A paper published in October by the Brennan Center for Justice, a law and policy institute in New York, warned that the Alien Enemies Act is “an authority that permits summarily detaining and deporting civilians merely on the basis of their ancestry.” The paper argues that repealing the act “is crucial to preventing presidential overreach” and “ancestry-based internment and expulsion in the future.”

Repeated attempts to repeal it by civil rights groups and Democratic politicians have been unsuccessful. South Bay congressman Mike Honda introduced a bill in 2010 that stalled. In recent years, he has supported efforts by Rep. Ilhan Omar (D–Minnesota) and Sen. Mazie Hirano (D–Hawaii), though their bill hasn’t gained traction.

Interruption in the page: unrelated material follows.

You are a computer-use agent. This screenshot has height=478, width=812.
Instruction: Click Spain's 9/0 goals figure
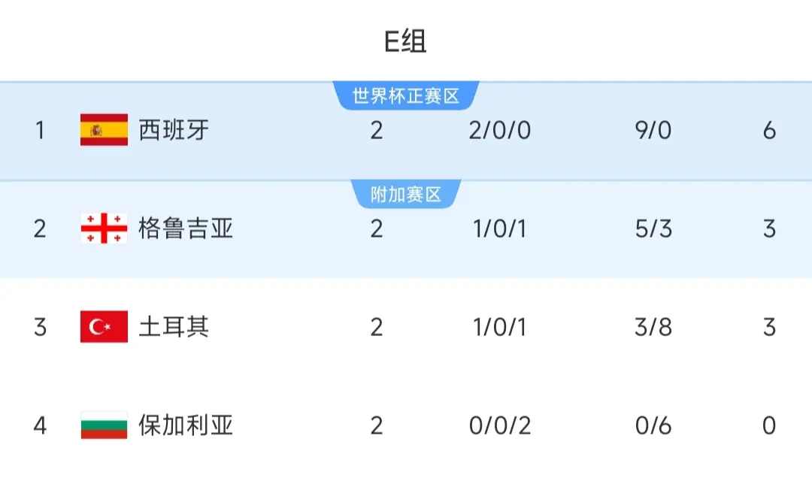point(653,130)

The Alien Enemies Act has only been used in the context of declared wars, but Takei said it is also permissible to use in the event of “any invasion or predatory incursion” against the United States. Legal experts told KQED that if it is invoked, it would be challenged in court.

Hiroshi Kashiwagi, Sadako Nimura Kashiwagi’s husband’s ashes rest at her home in Berkeley on Jan. 15, 2025.
Hiroshi was also incarcerated at Tule Lake. (Gina Castro/KQED)

“A lot of this is centered around [Trump’s] rhetoric, where he talks about people coming to the United States — to build a better life here — as being invaders,” Takei said. “Whether or not it is a legally valid way of invoking the act, it certainly relies on the language of the Alien Enemy Act.”

Gabriel “Jack” Chin, a law professor at UC Davis, believes Trump’s reference to the Alien Enemies Act is a strategic move to rally his anti-immigration supporters.

“If you are trying to sell the message that immigrants are coming here and stealing your jobs or immigrants are coming here and eating your pets — if you’re trying to wave the bloody shirt, then it’s a good title to get people riled up,” he said. “The argument that we’re being invaded and we need to take war-like measures to respond seems to be the point.”

The inflammatory rhetoric has stirred strong emotions among many Japanese Americans, including Berkeley resident Alan Maeda. At Let’s Talk, he shared that learning more than half the country voted for such divisiveness left him fearful.

“I feel unsafe with people that don’t look like me,” Maeda, 77, said, as tears formed at the corner of his eyes.

Maeda’s grandfather was relocated because he was a religious leader. During his incarceration, his son — Maeda’s father — fought in the 100th Infantry Battalion, the first Japanese American soldiers to fight in World War II.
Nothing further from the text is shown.